Tuesday 29 December 2015

Love Port Lincoln

It was a bit of a slow start this morning.  I didn’t get out of bed until 8.45am, and I wasn’t the last!  I guess we are lucky that Damian (who runs Modra’s Apartments) is such a friendly, relaxed kind of guy and that he doesn’t charge a penalty for a late checkout!

Eventually we hit the road.  It was just a short drive (less than 50 kms) to our destination of Port Lincoln. 
First stop, Del Giorno’s Café for morning tea. 
Fletcher has turned into a little monster lately.  He was at his evil best in the café.  While we were singing “happy birthday” to Caitlin on the phone, he ate almost all of Jarrah’s chocolate chip biscuit (after devouring all of his own).  Jarrah was Not Happy Jan!

We wandered over to the foreshore area where we found a life sized statue of three time Melbourne Cup winner Makybe Diva.


The super-mare’s owner, Croatian born Tony Santic, is a local fisherman.  The $180 000 bronzed statue (no wonder it said ‘Do Not Climb’) was made by a local artist and funded by the tuna industry and local government.  It’s made from 5000 kgs of plasticine on a steel frame.  Go figure. 
The weather was glorious so we headed to Town Jetty to enjoy the Port Lincoln's new half million dollar swimming enclosure.


Here we partook in one of Port Lincoln's self confessed favourite pastimes - Jetty Jumping.  

Both within the swimming enclosure, 

 And outside it.
 
After picking up a few supplies, we thought we’d better get the kids some lunch.  It was 3pm, after all.  As Port Lincoln is well known for having a vast variety of seafood harvested from the beautiful pristine waters of the west coast of the Eyre Peninsula, we went on a local recommendation and checked out the Fresh Fish Place.

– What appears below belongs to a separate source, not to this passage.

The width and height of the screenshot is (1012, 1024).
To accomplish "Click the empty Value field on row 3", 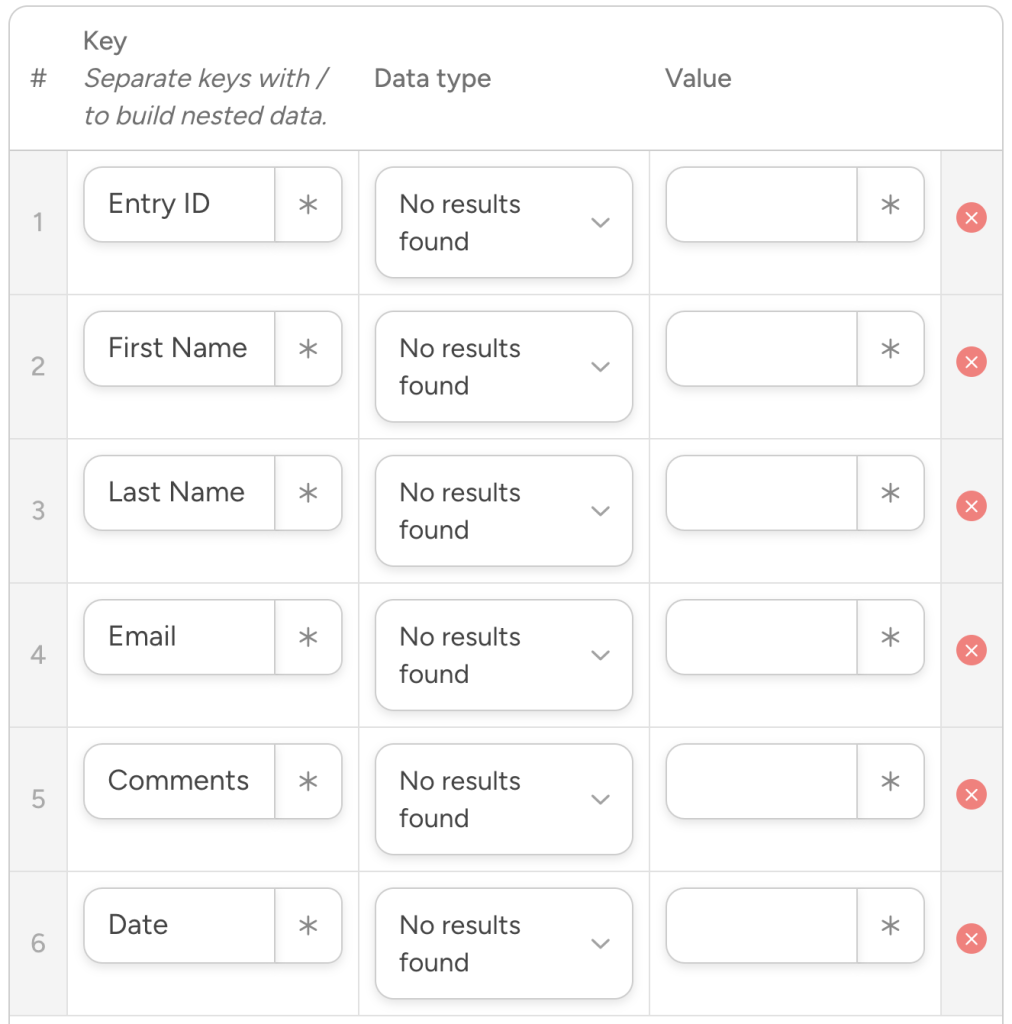I will point(760,492).
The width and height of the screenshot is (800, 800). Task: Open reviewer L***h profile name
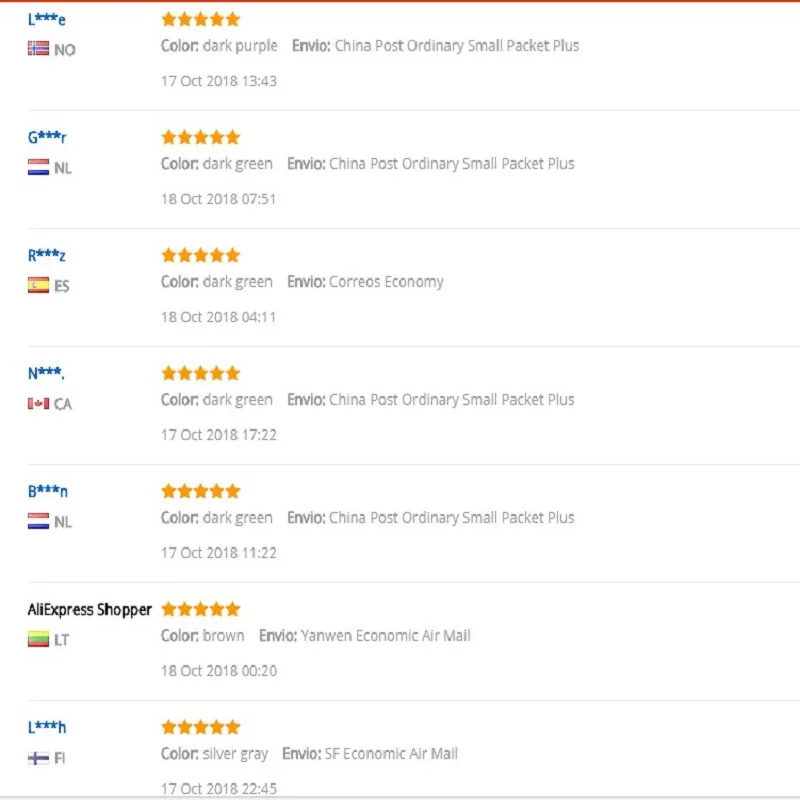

The fish and chips were some of the best I’ve ever eaten, but when did this much fish and chips cost over $30 ?


Fletcher could eat that much just on his own!
We thought about getting some lobster for New Year’s Eve.
At this price, maybe not.
With our tummies (partly) full we followed the ‘tourist drive’ around town.  Apart from the Winter Hill lookout, you’d be forgiven for thinking that the ‘tourist drive’ is sponsored by Port Lincoln Realty because I think we saw every house in Port Lincoln!
 
But it was a good view from the lookout!
 
Lincoln Cove Marina accommodates the largest commercial fishing fleet in the Southern Hemisphere.  It wasn't really evident today.

 
 
To be honest, I’ve seen more fishing boats at Fishing Boat Harbour in Freo.  They must have been out fishing.  Yeah, that’d be it.  The Marina incorporates fancy real estate, hotel accommodation and an indoor pool.  Yup, an indoor pool.  Weird.
 
 
Not so weird is the Fisherman's Memorial, which was established to honour those Port Lincoln fishermen who have lost their lives at sea and were never recovered.
 
After circumnavigating Port Lincoln a couple of times it was after 5pm and well past the time we should have been looking for somewhere to park up for the night.  We headed south towards the Lincoln National Park.
 
 
About 30 kms south of Port Lincoln we found the most exquisite campsite.  We are all alone perched high on the top of an ocean cliff, overlooking Fishery Bay. 


What a view from our camp! 
 We took a pre-sunset stroll on the beach,
 
 Splashing around,
 
And having fun in the surf.


 
Once again we found ourselves eating dinner after 9pm, enjoyed from our own private sunset viewing platform.

We fell asleep under the most amazing star studded sky, listening to the crashing of the waves on the rocks far below us.